Miles de hondureños recibieron con alegría el anuncio oficial por parte del canciller mexicano, Luis Videgaray que comenzarán a procesar solicitudes de refugiados a las personas que integran la caravana de migrantes.

El canciller, Luis Videgaray, se reunió con el jefe de las Naciones Unidas (ONU), António Guterres, y confirmó que recibió el apoyo para que El Alto Comisionado de las Naciones Unidas para los Refugiados (ACNUR) ayude a procesar solicitudes de refugiados a mas de tres mil migrantes hondureños que integran la caravana que tiene como destino final Estados Unidos.

México ha tomado bien en serio la crisis humanitaria y el fenómeno migratorio de Honduras, y en ese sentido da una respuesta jurídica para poder recibir a los migrantes hondureños.

Videgaray dijo que los inmigrantes “están literalmente arriesgando su vida entera por un futuro mejor” y las incendiarias declaraciones del presidente estadounidense Donald Trump sobre la caravana deben leerse en el actual contexto político en Estados Unidos, a menos de tres semanas de las elecciones de medio mandato del 6 de noviembre, según información de la agencia AFP.

El canciller, garantizó que cuando la caravana  llegue a territorio mexicano se les dará “un trato humanitario porque México es un país que no cierra sus fronteras.

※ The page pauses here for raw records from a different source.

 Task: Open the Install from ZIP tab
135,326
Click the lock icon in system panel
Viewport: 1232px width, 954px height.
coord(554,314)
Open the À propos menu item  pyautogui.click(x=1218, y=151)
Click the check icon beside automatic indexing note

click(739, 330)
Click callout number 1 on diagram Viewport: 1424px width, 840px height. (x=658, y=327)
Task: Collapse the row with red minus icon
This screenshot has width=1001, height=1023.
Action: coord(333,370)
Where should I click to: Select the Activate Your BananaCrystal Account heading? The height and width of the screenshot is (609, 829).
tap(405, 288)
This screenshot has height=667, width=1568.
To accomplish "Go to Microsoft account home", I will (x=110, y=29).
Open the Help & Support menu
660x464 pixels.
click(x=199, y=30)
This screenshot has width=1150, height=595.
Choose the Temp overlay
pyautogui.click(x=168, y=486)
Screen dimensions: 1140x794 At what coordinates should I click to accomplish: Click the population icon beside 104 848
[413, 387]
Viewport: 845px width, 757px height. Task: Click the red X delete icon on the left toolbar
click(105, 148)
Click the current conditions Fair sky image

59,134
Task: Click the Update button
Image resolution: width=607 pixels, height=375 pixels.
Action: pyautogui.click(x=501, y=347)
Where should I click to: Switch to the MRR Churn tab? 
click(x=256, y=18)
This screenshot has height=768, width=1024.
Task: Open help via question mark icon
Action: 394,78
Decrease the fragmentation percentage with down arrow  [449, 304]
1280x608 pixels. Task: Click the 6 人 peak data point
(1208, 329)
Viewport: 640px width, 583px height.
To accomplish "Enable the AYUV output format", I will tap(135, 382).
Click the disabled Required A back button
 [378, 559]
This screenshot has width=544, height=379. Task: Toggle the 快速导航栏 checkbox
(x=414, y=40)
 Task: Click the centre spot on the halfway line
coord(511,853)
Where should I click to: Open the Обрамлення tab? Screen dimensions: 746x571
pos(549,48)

Lo importante es que el ingreso se haga conforme a la ley”, expresó, citado por dicha agencia.

En tanto, fuentes del Gobierno de México confirmaron que ya han comenzado a recibir y atender las primeras peticiones de refugio de miembros de la caravana migrante hondureña en la frontera sur del país, a la vez que solicitaron al Alto Comisionado de las Naciones Unidas para los Refugiados que los acompañe en este proceso, publicó la agencia EFE.

Por su parte, el gobierno estadounidense a través del secretario de estado, Mike Pompeo, se pronunció sobre este anuncio del gobierno mexicano, “Acogemos con beneplácito la declaración del Gobierno de México de que buscarán la cooperación con el Alto Comisionado de las Naciones Unidas para los Refugiados para abordar los problemas de inmigración en la región, incluida la afluencia de personas que llegan a México”, dijo en un comunicado. “Los Estados Unidos están listos para ayudar al Gobierno de México y ACNUR”, manifestó.

La caravana de migrantes partió desde la ciudad de San Pedro Sula huyendo de la dictadura impuesta por la administración de Trump.